Bumping this topic for the newer folks.
Hi well I think everyone is about right on here. I’ve grown the gamut. I have been growing aquaponicly since 2012.
Truth hydroponics uses less water and done correctly uses less nutrients. The rnft systems are perfect for this the obvious draw back as mentioned is the room for mechanical error.
I do believe aquaponics solves all these concerns. However the major downside to aquaponics is upfront cost. Ergo mthrfknature. Sorry I think can’t beat the ground under you feet, amend it, grow biology and get big nutrient rich yields.
However we do have water issues and hydro systems can help us out a lot. Some folks grow organic hydro but you still have the inputs to deal with.
I like aquaponics because it can be set up with raft beds, that are gravity fed and drained. If the power goes out your plants are in a large body of water. Also the large body of water creates stability. In a Nft system the instability comes from the low flow. It can get hot, and if you loose power the plants are in trouble quick.
In aquaponics like nft you are working with a consistently recirculating low nutrient density system. Then if drag back is even if you have the capital to set up a system. It’s an organic ecosystem and frankly it takes time to build an ecosystem. Most aquaponic growers say they get great grows starting year 4. So there’s that.
I know a lot of folks have had mixed success with aquaponics but we are all still learning and it’s getting better rapidly. I’ve personally grown some of the best buds straight rock bed media aquaponics.
On my YouTube channel i started to run a series that I grew this winter comparing aquaponic dual root zone, to veg bloom coir pots, in the same room. The veg bloom did awesome. The aquaponics did awesome. My wife and I smoked he aquaponics first. It just taste a lot better.
All In all. I grow both notill and aquaponics. I will phase more into aquaponics over time.
Btw good clean convo with out the arrogance. Good on y’all
@darlinggrowers could you please upload or link your YouTube series? I would love to check it out.
I’m obviously not a great videographer. I started to document my process but took a minute off while I sorted legal issues out.
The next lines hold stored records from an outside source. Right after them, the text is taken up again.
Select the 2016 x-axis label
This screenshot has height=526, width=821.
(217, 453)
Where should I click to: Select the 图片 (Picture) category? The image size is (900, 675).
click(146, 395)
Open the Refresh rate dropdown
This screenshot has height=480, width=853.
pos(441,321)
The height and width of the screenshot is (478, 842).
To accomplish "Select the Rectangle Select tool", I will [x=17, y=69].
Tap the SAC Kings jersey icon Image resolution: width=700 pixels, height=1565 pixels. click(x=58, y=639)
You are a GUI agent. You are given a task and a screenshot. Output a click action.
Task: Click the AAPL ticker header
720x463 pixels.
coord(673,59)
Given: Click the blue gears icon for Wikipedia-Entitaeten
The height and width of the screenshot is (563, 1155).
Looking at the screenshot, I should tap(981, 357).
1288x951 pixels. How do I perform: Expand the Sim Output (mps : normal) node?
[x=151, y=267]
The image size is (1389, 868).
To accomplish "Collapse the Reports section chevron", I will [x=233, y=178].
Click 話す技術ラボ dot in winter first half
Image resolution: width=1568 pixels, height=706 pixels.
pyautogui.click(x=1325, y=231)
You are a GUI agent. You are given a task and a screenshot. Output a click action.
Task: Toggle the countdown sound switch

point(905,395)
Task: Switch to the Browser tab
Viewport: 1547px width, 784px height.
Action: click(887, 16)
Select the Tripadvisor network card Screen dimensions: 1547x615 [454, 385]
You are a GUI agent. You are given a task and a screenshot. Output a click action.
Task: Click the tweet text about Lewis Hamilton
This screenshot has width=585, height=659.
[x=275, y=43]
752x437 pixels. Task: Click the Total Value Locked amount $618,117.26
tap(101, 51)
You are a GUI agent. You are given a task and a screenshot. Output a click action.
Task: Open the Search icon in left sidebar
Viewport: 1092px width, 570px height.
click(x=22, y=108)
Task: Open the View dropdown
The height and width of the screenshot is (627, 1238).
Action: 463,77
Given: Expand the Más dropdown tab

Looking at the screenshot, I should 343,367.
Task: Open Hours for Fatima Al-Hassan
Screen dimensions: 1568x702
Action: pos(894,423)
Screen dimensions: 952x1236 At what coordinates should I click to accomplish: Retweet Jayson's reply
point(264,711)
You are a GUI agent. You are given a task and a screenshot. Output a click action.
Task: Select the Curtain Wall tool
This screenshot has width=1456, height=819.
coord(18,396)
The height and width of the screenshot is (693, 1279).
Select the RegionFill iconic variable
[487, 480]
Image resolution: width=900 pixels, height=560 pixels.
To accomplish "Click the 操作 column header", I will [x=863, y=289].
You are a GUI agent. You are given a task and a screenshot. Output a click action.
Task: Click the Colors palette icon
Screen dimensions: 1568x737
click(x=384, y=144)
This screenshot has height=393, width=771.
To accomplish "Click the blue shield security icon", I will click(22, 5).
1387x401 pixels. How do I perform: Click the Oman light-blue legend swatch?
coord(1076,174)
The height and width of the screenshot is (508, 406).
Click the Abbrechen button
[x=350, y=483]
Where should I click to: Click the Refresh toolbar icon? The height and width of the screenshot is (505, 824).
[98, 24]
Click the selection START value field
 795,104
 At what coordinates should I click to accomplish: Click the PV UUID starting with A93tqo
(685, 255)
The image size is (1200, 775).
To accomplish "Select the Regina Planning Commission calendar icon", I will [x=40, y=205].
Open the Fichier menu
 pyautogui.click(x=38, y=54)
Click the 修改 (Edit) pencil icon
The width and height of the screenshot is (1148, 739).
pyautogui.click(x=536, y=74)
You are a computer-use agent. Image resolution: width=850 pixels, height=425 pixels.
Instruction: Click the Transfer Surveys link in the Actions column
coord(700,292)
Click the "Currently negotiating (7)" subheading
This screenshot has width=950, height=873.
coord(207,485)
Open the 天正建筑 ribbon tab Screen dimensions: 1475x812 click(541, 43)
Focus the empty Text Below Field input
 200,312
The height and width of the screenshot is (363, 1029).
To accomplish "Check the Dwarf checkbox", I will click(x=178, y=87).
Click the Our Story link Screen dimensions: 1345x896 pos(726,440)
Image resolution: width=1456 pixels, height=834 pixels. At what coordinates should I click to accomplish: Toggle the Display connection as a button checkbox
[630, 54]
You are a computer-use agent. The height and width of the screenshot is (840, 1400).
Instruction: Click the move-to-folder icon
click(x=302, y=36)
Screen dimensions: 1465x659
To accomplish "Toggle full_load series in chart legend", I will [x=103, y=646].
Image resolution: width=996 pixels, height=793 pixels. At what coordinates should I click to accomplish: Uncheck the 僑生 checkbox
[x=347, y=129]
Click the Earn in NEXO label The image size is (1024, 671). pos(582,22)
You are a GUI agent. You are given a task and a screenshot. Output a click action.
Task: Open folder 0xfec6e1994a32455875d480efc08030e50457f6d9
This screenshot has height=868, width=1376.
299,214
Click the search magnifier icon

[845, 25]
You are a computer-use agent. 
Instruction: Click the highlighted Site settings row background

They are sorted and I’m starting to build the farm out. It’s gonna be a slow process since it’s just me with little funding.
My real goal is to have something to look back at. I’m gonna start posting more often. Thanks for the interest.
Those videos are great - I’m looking forward to the next one in the series!
Do you reuse the hydroton?
Organic NoTill Living-soil. Nothing even compares. Hydro is just disgusting. Who wants to smoke medicine impregnated by chemicals? And why would you want to support the companies who make them? The same companies making GMOs and pesticides are the same ones making your nutrients.
Organic soil is superior in quality, flavor and effectiveness. Our organic grows have always out yielded conventional grows too. And at a fraction of the cost. Not to mention, farming organically is good for the environment. Conventional practices are destroying the environment and ground water at alarming rates.
The way we see it, using chemical inputs is not farming. If you have to follow a feeding schedule, you are not a grower, just able to follow directions. Same to be said if you prepare a box or Mac n Cheese, it doesn’t make you a chef…
True farming is understanding the ecology and how the system works. You don’t feed the plant, you feed the soil. Take care of your microbes and they take care of your crop. Build the soil and your crop will get better and better every season. Never seen a reason not to grow organically in soil.
Yes the hydroton is re-usable. You want to clean it between usage, to remove roots and buildup. I put it in a mild bleach solution to sterilize, then soak in water before re-use. I’ve also tried different sizes of hydroton, from the small corn sized pellets to the large Quarter size balls. I definitely prefer the largest size, as the smaller stuff falls through the net pots, and can clog pumps. The largest size works great, easier to clean and the plant roots like it just as much.